[Dataset entries]
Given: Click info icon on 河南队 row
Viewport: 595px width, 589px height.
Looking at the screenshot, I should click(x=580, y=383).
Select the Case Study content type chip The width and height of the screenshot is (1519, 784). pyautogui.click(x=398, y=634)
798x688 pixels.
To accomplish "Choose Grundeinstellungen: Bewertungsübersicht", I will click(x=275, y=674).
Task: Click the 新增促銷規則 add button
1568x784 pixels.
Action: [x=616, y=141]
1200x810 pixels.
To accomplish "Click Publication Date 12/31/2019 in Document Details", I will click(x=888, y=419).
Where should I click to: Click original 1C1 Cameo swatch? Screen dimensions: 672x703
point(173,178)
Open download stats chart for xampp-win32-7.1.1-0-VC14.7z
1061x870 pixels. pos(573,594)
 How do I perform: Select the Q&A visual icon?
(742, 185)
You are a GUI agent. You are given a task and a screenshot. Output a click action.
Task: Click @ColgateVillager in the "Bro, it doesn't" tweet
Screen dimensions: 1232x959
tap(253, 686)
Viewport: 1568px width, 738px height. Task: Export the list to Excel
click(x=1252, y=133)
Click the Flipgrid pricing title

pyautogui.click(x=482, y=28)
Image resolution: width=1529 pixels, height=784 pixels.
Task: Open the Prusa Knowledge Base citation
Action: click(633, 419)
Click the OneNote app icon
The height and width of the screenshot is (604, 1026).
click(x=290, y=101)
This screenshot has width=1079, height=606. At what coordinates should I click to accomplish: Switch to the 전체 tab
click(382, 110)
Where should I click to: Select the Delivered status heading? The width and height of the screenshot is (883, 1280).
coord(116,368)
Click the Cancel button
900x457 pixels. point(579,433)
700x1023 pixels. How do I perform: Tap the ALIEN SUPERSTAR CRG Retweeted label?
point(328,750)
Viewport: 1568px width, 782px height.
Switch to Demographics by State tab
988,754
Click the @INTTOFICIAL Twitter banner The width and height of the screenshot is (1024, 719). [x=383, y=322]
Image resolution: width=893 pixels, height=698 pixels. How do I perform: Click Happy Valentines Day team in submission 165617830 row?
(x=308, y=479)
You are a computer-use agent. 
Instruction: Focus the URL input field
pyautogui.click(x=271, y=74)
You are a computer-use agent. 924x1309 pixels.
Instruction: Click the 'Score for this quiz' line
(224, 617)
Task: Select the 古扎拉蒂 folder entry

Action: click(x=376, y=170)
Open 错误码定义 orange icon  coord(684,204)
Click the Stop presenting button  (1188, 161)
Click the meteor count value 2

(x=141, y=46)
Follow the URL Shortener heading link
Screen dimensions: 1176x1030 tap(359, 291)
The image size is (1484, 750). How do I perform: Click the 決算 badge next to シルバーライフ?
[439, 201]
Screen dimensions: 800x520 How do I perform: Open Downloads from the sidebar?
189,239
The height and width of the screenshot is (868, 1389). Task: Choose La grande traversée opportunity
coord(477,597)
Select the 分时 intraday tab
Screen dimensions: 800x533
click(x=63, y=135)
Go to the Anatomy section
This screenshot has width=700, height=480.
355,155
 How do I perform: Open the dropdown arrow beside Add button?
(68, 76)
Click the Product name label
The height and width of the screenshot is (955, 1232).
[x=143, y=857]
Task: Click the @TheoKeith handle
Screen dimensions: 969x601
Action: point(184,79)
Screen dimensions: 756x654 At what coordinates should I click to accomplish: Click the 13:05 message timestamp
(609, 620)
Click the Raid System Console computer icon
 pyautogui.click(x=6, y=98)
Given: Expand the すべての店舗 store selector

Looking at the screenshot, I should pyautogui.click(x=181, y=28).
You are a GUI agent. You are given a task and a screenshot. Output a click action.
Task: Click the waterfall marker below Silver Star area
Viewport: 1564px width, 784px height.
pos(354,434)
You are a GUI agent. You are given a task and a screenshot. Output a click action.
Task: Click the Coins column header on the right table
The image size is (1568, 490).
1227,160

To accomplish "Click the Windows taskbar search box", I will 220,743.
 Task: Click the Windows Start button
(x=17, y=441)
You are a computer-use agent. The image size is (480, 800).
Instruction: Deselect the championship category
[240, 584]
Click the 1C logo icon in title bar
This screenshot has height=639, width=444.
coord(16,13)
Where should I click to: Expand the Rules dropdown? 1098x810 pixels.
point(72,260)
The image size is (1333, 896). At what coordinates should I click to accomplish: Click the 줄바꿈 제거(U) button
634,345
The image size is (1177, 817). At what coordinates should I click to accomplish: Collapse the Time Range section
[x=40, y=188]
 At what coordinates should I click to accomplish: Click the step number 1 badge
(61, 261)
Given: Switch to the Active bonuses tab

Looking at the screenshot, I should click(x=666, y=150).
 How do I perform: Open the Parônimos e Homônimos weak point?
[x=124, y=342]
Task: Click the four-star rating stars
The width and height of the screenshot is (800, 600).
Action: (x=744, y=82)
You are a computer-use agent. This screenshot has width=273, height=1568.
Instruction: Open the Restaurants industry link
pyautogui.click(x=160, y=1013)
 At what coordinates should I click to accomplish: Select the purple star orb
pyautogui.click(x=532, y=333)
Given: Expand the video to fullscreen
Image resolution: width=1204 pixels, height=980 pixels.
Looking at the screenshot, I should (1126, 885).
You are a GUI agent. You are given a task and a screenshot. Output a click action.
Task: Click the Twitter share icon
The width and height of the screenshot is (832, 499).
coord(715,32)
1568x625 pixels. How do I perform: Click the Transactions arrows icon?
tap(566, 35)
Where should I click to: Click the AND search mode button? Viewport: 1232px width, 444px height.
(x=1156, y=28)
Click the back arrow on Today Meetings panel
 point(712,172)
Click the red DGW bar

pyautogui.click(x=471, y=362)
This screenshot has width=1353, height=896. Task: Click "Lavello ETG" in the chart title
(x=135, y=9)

- _REQUIREMENT_
Take the entries above and transcribe them in full.

- _RESULT OF THIS EXERCISE_
Given: Click info icon on 河南队 row
Viewport: 595px width, 589px height.
Looking at the screenshot, I should click(x=580, y=383).
Select the Case Study content type chip The width and height of the screenshot is (1519, 784). pyautogui.click(x=398, y=634)
798x688 pixels.
To accomplish "Choose Grundeinstellungen: Bewertungsübersicht", I will click(x=275, y=674).
Task: Click the 新增促銷規則 add button
1568x784 pixels.
Action: [x=616, y=141]
1200x810 pixels.
To accomplish "Click Publication Date 12/31/2019 in Document Details", I will click(x=888, y=419).
Where should I click to: Click original 1C1 Cameo swatch? Screen dimensions: 672x703
point(173,178)
Open download stats chart for xampp-win32-7.1.1-0-VC14.7z
1061x870 pixels. pos(573,594)
 How do I perform: Select the Q&A visual icon?
(742, 185)
You are a GUI agent. You are given a task and a screenshot. Output a click action.
Task: Click @ColgateVillager in the "Bro, it doesn't" tweet
Screen dimensions: 1232x959
tap(253, 686)
Viewport: 1568px width, 738px height. Task: Export the list to Excel
click(x=1252, y=133)
Click the Flipgrid pricing title

pyautogui.click(x=482, y=28)
Image resolution: width=1529 pixels, height=784 pixels.
Task: Open the Prusa Knowledge Base citation
Action: click(633, 419)
Click the OneNote app icon
The height and width of the screenshot is (604, 1026).
click(x=290, y=101)
This screenshot has width=1079, height=606. At what coordinates should I click to accomplish: Switch to the 전체 tab
click(382, 110)
Where should I click to: Select the Delivered status heading? The width and height of the screenshot is (883, 1280).
coord(116,368)
Click the Cancel button
900x457 pixels. point(579,433)
700x1023 pixels. How do I perform: Tap the ALIEN SUPERSTAR CRG Retweeted label?
point(328,750)
Viewport: 1568px width, 782px height.
Switch to Demographics by State tab
988,754
Click the @INTTOFICIAL Twitter banner The width and height of the screenshot is (1024, 719). [x=383, y=322]
Image resolution: width=893 pixels, height=698 pixels. How do I perform: Click Happy Valentines Day team in submission 165617830 row?
(x=308, y=479)
You are a computer-use agent. 
Instruction: Focus the URL input field
pyautogui.click(x=271, y=74)
You are a computer-use agent. 924x1309 pixels.
Instruction: Click the 'Score for this quiz' line
(224, 617)
Task: Select the 古扎拉蒂 folder entry

Action: click(x=376, y=170)
Open 错误码定义 orange icon  coord(684,204)
Click the Stop presenting button  (1188, 161)
Click the meteor count value 2

(x=141, y=46)
Follow the URL Shortener heading link
Screen dimensions: 1176x1030 tap(359, 291)
The image size is (1484, 750). How do I perform: Click the 決算 badge next to シルバーライフ?
[439, 201]
Screen dimensions: 800x520 How do I perform: Open Downloads from the sidebar?
189,239
The height and width of the screenshot is (868, 1389). Task: Choose La grande traversée opportunity
coord(477,597)
Select the 分时 intraday tab
Screen dimensions: 800x533
click(x=63, y=135)
Go to the Anatomy section
This screenshot has width=700, height=480.
355,155
 How do I perform: Open the dropdown arrow beside Add button?
(68, 76)
Click the Product name label
The height and width of the screenshot is (955, 1232).
[x=143, y=857]
Task: Click the @TheoKeith handle
Screen dimensions: 969x601
Action: point(184,79)
Screen dimensions: 756x654 At what coordinates should I click to accomplish: Click the 13:05 message timestamp
(609, 620)
Click the Raid System Console computer icon
 pyautogui.click(x=6, y=98)
Given: Expand the すべての店舗 store selector

Looking at the screenshot, I should pyautogui.click(x=181, y=28).
You are a GUI agent. You are given a task and a screenshot. Output a click action.
Task: Click the waterfall marker below Silver Star area
Viewport: 1564px width, 784px height.
pos(354,434)
You are a GUI agent. You are given a task and a screenshot. Output a click action.
Task: Click the Coins column header on the right table
The image size is (1568, 490).
1227,160

To accomplish "Click the Windows taskbar search box", I will 220,743.
 Task: Click the Windows Start button
(x=17, y=441)
You are a computer-use agent. The image size is (480, 800).
Instruction: Deselect the championship category
[240, 584]
Click the 1C logo icon in title bar
This screenshot has height=639, width=444.
coord(16,13)
Where should I click to: Expand the Rules dropdown? 1098x810 pixels.
point(72,260)
The image size is (1333, 896). At what coordinates should I click to accomplish: Click the 줄바꿈 제거(U) button
634,345
The image size is (1177, 817). At what coordinates should I click to accomplish: Collapse the Time Range section
[x=40, y=188]
 At what coordinates should I click to accomplish: Click the step number 1 badge
(61, 261)
Given: Switch to the Active bonuses tab

Looking at the screenshot, I should click(x=666, y=150).
 How do I perform: Open the Parônimos e Homônimos weak point?
[x=124, y=342]
Task: Click the four-star rating stars
The width and height of the screenshot is (800, 600).
Action: (x=744, y=82)
You are a computer-use agent. This screenshot has width=273, height=1568.
Instruction: Open the Restaurants industry link
pyautogui.click(x=160, y=1013)
 At what coordinates should I click to accomplish: Select the purple star orb
pyautogui.click(x=532, y=333)
Given: Expand the video to fullscreen
Image resolution: width=1204 pixels, height=980 pixels.
Looking at the screenshot, I should (1126, 885).
You are a GUI agent. You are given a task and a screenshot. Output a click action.
Task: Click the Twitter share icon
The width and height of the screenshot is (832, 499).
coord(715,32)
1568x625 pixels. How do I perform: Click the Transactions arrows icon?
tap(566, 35)
Where should I click to: Click the AND search mode button? Viewport: 1232px width, 444px height.
(x=1156, y=28)
Click the back arrow on Today Meetings panel
 point(712,172)
Click the red DGW bar

pyautogui.click(x=471, y=362)
This screenshot has width=1353, height=896. Task: Click "Lavello ETG" in the chart title
(x=135, y=9)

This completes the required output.